According to the benchmark given by check_blas.py for openblas/8 on a i7 950 it took 3.70s for “10 executions of gemm in float64 with matrices of shape 2000x2000”; while mine took around 10s for 10 executions of gemm with matrices of shape 5000x5000. So it seems to me that the timing is OK(?) Given that i7 950 is a bit worse than my AMD Ryzen 7 5800H and the matrices I tested were 2.5x bigger.

I do not have this flag, the only flag I have is -lblas. Should I install MKL? (even though my CPU is AMD?) Or should I install AML?

-------------------------------EDIT-------------------------------
I have upgraded my pymc to pymc>=5.0.0 and installed MKL. It looks like the vector form now is working properly but I’ll test it a few more times before I say for sure.
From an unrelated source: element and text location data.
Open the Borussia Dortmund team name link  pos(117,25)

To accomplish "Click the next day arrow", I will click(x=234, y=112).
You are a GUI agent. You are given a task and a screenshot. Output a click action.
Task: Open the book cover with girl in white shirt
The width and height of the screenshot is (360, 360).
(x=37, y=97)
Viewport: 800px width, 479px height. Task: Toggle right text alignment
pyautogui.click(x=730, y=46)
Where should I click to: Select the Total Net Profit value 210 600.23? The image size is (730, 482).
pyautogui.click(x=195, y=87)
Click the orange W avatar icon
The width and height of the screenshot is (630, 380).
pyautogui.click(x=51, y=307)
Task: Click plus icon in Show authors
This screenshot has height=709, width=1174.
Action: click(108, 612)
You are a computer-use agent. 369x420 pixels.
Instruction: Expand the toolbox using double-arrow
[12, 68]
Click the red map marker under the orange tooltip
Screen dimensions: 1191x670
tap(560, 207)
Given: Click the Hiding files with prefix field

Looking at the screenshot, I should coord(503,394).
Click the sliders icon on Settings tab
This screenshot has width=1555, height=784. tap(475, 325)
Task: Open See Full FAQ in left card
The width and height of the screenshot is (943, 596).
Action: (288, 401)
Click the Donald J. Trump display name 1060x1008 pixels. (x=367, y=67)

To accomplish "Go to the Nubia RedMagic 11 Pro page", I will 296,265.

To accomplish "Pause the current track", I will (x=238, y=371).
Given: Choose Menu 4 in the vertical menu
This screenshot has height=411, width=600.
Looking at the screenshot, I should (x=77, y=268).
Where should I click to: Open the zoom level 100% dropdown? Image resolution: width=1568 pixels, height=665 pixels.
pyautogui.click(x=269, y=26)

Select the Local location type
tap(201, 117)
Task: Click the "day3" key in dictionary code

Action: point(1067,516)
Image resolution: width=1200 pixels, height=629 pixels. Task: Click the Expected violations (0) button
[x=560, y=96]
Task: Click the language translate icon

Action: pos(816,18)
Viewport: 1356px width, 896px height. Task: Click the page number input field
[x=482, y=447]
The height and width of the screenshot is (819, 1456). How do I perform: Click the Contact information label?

It is worth mentioning that now doing the BLAS tests with both aesara and pytensor still doesn’t show the -lmkl_rt flag; and both tests take the same ~10 sec.

But now I get a lot of different warnings when importing and using pymc. Nonethless, I believe the main question of this thread have been answered and I’ll create a new thread with my other questions regarding MKL/BLAS and all these warnings.

Thanks once again for your very helpful assistance.

Definitely make a new thread. I’m out of my depth on AMD vs Intel stuff, but a quick search turned up a discussion that intel purposely cripples AMD chips when using MKL, so you might not want to use it at all. OTOH I have no idea. I hope someone more knowledgeable can chime in.